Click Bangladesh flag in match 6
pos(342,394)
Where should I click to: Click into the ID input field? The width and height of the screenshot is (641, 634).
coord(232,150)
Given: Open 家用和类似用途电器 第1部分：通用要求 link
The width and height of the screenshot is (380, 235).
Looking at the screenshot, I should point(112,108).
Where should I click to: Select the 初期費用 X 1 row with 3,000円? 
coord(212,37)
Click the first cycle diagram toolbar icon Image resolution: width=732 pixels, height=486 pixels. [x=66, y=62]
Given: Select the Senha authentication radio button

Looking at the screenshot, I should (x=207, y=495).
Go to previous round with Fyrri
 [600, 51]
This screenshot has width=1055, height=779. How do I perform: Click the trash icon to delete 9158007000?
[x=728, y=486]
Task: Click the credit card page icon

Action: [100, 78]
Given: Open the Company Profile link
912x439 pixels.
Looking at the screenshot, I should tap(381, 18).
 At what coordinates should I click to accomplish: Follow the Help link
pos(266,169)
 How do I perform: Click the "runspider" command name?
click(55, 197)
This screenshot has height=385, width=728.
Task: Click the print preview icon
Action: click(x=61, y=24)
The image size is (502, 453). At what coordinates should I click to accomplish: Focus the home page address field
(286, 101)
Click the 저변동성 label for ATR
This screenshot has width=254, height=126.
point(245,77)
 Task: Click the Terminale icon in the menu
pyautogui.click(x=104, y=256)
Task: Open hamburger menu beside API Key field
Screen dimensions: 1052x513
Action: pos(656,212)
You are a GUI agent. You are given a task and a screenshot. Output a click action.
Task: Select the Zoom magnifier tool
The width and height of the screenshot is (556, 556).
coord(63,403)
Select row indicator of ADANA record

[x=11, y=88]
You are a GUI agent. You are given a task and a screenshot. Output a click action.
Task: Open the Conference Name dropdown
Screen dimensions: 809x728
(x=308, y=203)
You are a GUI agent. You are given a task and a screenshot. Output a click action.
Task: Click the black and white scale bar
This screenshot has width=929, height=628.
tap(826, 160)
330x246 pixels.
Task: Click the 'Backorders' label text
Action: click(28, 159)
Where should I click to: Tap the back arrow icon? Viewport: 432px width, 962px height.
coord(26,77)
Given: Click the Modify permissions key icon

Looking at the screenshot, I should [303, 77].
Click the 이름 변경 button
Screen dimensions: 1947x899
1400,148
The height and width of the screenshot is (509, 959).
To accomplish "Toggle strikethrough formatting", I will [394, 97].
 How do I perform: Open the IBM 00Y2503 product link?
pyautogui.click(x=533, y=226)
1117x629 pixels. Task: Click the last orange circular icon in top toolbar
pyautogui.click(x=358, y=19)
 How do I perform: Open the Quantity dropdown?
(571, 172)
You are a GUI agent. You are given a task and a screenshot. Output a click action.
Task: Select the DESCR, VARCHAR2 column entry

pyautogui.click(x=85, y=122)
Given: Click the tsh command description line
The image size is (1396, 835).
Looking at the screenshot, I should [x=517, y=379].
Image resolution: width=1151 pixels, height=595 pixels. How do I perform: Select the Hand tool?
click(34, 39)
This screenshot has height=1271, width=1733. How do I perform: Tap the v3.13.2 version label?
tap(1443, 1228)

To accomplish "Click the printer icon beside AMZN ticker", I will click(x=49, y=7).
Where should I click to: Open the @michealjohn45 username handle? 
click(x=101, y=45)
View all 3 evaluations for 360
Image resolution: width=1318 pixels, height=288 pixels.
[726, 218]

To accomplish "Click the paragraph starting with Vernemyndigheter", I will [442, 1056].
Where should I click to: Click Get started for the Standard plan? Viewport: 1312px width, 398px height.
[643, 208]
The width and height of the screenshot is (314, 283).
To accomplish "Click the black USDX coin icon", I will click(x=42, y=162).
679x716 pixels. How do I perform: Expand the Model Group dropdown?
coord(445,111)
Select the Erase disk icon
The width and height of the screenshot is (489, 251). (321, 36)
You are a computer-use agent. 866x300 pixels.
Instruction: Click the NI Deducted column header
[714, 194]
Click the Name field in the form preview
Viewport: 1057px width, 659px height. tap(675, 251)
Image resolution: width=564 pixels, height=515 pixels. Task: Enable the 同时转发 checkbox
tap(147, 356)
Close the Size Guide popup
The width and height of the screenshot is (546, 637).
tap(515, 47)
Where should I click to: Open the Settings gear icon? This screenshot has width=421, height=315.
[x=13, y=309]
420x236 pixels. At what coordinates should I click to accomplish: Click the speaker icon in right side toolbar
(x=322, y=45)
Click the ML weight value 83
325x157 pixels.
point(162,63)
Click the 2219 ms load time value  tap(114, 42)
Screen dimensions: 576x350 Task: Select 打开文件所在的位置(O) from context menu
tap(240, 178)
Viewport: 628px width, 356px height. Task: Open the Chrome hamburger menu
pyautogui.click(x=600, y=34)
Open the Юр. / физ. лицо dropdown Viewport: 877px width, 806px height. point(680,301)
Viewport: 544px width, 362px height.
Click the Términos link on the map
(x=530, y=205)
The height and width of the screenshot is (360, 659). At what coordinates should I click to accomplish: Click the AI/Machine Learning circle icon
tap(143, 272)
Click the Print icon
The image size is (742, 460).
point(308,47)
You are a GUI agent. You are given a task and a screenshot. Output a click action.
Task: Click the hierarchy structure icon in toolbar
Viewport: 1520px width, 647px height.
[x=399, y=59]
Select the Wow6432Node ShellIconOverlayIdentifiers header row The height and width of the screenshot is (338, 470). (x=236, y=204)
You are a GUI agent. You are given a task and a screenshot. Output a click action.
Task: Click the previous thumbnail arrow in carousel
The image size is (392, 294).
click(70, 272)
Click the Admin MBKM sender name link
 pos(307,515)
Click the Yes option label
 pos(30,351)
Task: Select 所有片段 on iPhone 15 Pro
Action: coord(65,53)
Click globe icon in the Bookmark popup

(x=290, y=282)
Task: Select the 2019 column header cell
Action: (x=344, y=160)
____
- **ASSIGNMENT**: Once you have read the records above, please copy them out exactly.

- **SOLUTION FOR THIS PROBLEM**:
Click Bangladesh flag in match 6
pos(342,394)
Where should I click to: Click into the ID input field? The width and height of the screenshot is (641, 634).
coord(232,150)
Given: Open 家用和类似用途电器 第1部分：通用要求 link
The width and height of the screenshot is (380, 235).
Looking at the screenshot, I should point(112,108).
Where should I click to: Select the 初期費用 X 1 row with 3,000円? 
coord(212,37)
Click the first cycle diagram toolbar icon Image resolution: width=732 pixels, height=486 pixels. [x=66, y=62]
Given: Select the Senha authentication radio button

Looking at the screenshot, I should (x=207, y=495).
Go to previous round with Fyrri
 [600, 51]
This screenshot has width=1055, height=779. How do I perform: Click the trash icon to delete 9158007000?
[x=728, y=486]
Task: Click the credit card page icon

Action: [100, 78]
Given: Open the Company Profile link
912x439 pixels.
Looking at the screenshot, I should tap(381, 18).
 At what coordinates should I click to accomplish: Follow the Help link
pos(266,169)
 How do I perform: Click the "runspider" command name?
click(55, 197)
This screenshot has height=385, width=728.
Task: Click the print preview icon
Action: click(x=61, y=24)
The image size is (502, 453). At what coordinates should I click to accomplish: Focus the home page address field
(286, 101)
Click the 저변동성 label for ATR
This screenshot has width=254, height=126.
point(245,77)
 Task: Click the Terminale icon in the menu
pyautogui.click(x=104, y=256)
Task: Open hamburger menu beside API Key field
Screen dimensions: 1052x513
Action: pos(656,212)
You are a GUI agent. You are given a task and a screenshot. Output a click action.
Task: Select the Zoom magnifier tool
The width and height of the screenshot is (556, 556).
coord(63,403)
Select row indicator of ADANA record

[x=11, y=88]
You are a GUI agent. You are given a task and a screenshot. Output a click action.
Task: Open the Conference Name dropdown
Screen dimensions: 809x728
(x=308, y=203)
You are a GUI agent. You are given a task and a screenshot. Output a click action.
Task: Click the black and white scale bar
This screenshot has width=929, height=628.
tap(826, 160)
330x246 pixels.
Task: Click the 'Backorders' label text
Action: click(28, 159)
Where should I click to: Tap the back arrow icon? Viewport: 432px width, 962px height.
coord(26,77)
Given: Click the Modify permissions key icon

Looking at the screenshot, I should [303, 77].
Click the 이름 변경 button
Screen dimensions: 1947x899
1400,148
The height and width of the screenshot is (509, 959).
To accomplish "Toggle strikethrough formatting", I will [394, 97].
 How do I perform: Open the IBM 00Y2503 product link?
pyautogui.click(x=533, y=226)
1117x629 pixels. Task: Click the last orange circular icon in top toolbar
pyautogui.click(x=358, y=19)
 How do I perform: Open the Quantity dropdown?
(571, 172)
You are a GUI agent. You are given a task and a screenshot. Output a click action.
Task: Select the DESCR, VARCHAR2 column entry

pyautogui.click(x=85, y=122)
Given: Click the tsh command description line
The image size is (1396, 835).
Looking at the screenshot, I should [x=517, y=379].
Image resolution: width=1151 pixels, height=595 pixels. How do I perform: Select the Hand tool?
click(34, 39)
This screenshot has height=1271, width=1733. How do I perform: Tap the v3.13.2 version label?
tap(1443, 1228)

To accomplish "Click the printer icon beside AMZN ticker", I will click(x=49, y=7).
Where should I click to: Open the @michealjohn45 username handle? 
click(x=101, y=45)
View all 3 evaluations for 360
Image resolution: width=1318 pixels, height=288 pixels.
[726, 218]

To accomplish "Click the paragraph starting with Vernemyndigheter", I will [442, 1056].
Where should I click to: Click Get started for the Standard plan? Viewport: 1312px width, 398px height.
[643, 208]
The width and height of the screenshot is (314, 283).
To accomplish "Click the black USDX coin icon", I will click(x=42, y=162).
679x716 pixels. How do I perform: Expand the Model Group dropdown?
coord(445,111)
Select the Erase disk icon
The width and height of the screenshot is (489, 251). (321, 36)
You are a computer-use agent. 866x300 pixels.
Instruction: Click the NI Deducted column header
[714, 194]
Click the Name field in the form preview
Viewport: 1057px width, 659px height. tap(675, 251)
Image resolution: width=564 pixels, height=515 pixels. Task: Enable the 同时转发 checkbox
tap(147, 356)
Close the Size Guide popup
The width and height of the screenshot is (546, 637).
tap(515, 47)
Where should I click to: Open the Settings gear icon? This screenshot has width=421, height=315.
[x=13, y=309]
420x236 pixels. At what coordinates should I click to accomplish: Click the speaker icon in right side toolbar
(x=322, y=45)
Click the ML weight value 83
325x157 pixels.
point(162,63)
Click the 2219 ms load time value  tap(114, 42)
Screen dimensions: 576x350 Task: Select 打开文件所在的位置(O) from context menu
tap(240, 178)
Viewport: 628px width, 356px height. Task: Open the Chrome hamburger menu
pyautogui.click(x=600, y=34)
Open the Юр. / физ. лицо dropdown Viewport: 877px width, 806px height. point(680,301)
Viewport: 544px width, 362px height.
Click the Términos link on the map
(x=530, y=205)
The height and width of the screenshot is (360, 659). At what coordinates should I click to accomplish: Click the AI/Machine Learning circle icon
tap(143, 272)
Click the Print icon
The image size is (742, 460).
point(308,47)
You are a GUI agent. You are given a task and a screenshot. Output a click action.
Task: Click the hierarchy structure icon in toolbar
Viewport: 1520px width, 647px height.
[x=399, y=59]
Select the Wow6432Node ShellIconOverlayIdentifiers header row The height and width of the screenshot is (338, 470). (x=236, y=204)
You are a GUI agent. You are given a task and a screenshot. Output a click action.
Task: Click the previous thumbnail arrow in carousel
The image size is (392, 294).
click(70, 272)
Click the Admin MBKM sender name link
 pos(307,515)
Click the Yes option label
 pos(30,351)
Task: Select 所有片段 on iPhone 15 Pro
Action: coord(65,53)
Click globe icon in the Bookmark popup

(x=290, y=282)
Task: Select the 2019 column header cell
Action: (x=344, y=160)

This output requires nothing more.